This tip expands on the earlier post on encoding and compression at Checking and Improving Column Compression and Encoding
When you have millions to billions of rows, data type becomes a bit more important: even an extra 10 bytes per row across a huge data set will impact storage or performance (or both!).
When I created the big_fact_table, I included some VARCHAR fields, but failed to set a width. Vertica defaults to VARCHAR(80) in this case. However, all of my strings are 8-character alpahnumerics, so why have VARCHAR(80) when VARCHAR(10) will suffice? I created a new table named “varchar10” with the same fields but altered the VARCHAR fields to VARCHAR(10) with ALTER TABLE…ALTER COLUMN…SET DATA TYPE VARCHAR(10).

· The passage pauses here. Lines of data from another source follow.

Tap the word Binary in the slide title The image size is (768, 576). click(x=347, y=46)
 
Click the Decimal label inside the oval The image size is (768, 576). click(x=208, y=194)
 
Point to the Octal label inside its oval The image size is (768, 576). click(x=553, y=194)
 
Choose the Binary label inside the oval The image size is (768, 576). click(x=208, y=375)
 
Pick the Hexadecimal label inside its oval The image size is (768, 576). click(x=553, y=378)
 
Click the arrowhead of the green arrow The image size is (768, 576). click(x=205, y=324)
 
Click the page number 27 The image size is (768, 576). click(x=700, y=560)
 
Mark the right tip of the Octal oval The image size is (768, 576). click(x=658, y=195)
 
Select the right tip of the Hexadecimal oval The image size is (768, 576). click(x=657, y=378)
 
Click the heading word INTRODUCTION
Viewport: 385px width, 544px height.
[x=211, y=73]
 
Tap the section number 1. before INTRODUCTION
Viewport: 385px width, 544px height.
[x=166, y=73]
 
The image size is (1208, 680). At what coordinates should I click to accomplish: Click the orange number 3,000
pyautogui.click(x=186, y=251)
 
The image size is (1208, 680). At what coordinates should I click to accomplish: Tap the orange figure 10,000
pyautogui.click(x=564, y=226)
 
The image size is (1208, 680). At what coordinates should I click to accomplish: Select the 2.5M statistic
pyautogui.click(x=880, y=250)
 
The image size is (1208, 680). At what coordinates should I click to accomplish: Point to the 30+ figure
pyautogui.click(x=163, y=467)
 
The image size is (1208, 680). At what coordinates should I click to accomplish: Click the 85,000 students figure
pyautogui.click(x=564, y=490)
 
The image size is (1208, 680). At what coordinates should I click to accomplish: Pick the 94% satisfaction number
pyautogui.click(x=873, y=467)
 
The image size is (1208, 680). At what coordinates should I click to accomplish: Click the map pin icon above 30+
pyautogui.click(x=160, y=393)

This had almost no impact on table size, thanks to compression and encoding:
dbadmin=> select anchor_table_name, projection_name, used_bytes from projection_storage where anchor_table_name like 'big_fact_table%' limit 5;
anchor_table_name | projection_name | used_bytes
big_fact_table | big_fact_table_super | 6843970195
big_fact_table_varchar10 | big_fact_table_varchar10_super | 6843968398
But, when I load data with INSERT…SELECT, I see a significant performance improvement with the smaller VARCHAR:
dbadmin=> insert into public.big_fact_table select * from public.big1090;
Time: First fetch (1 row): 380333.748 ms. All rows formatted: 380333.823 ms
dbadmin=> insert into public.big_fact_table_varchar10 select * from public.big1090;
Time: First fetch (1 row): 269333.788 ms. All rows formatted: 269333.864 ms
That is around 25% faster! Why? During load and query, Vertica must allocate enough resources assuming the fields will actually contain the full data size. If you allocate too much memory, this will slow down sorts, segmentation, and so on as Vertica needs to move around data types that have lots of empty space. So optimizing data type and length helps Vertica optimize memory usage and run faster!
You can check whether you’ve allocated too much space in a VARCHAR or VARBINARY with SELECT MAX(LENGTH()) FROM ; and compare to the column DDL.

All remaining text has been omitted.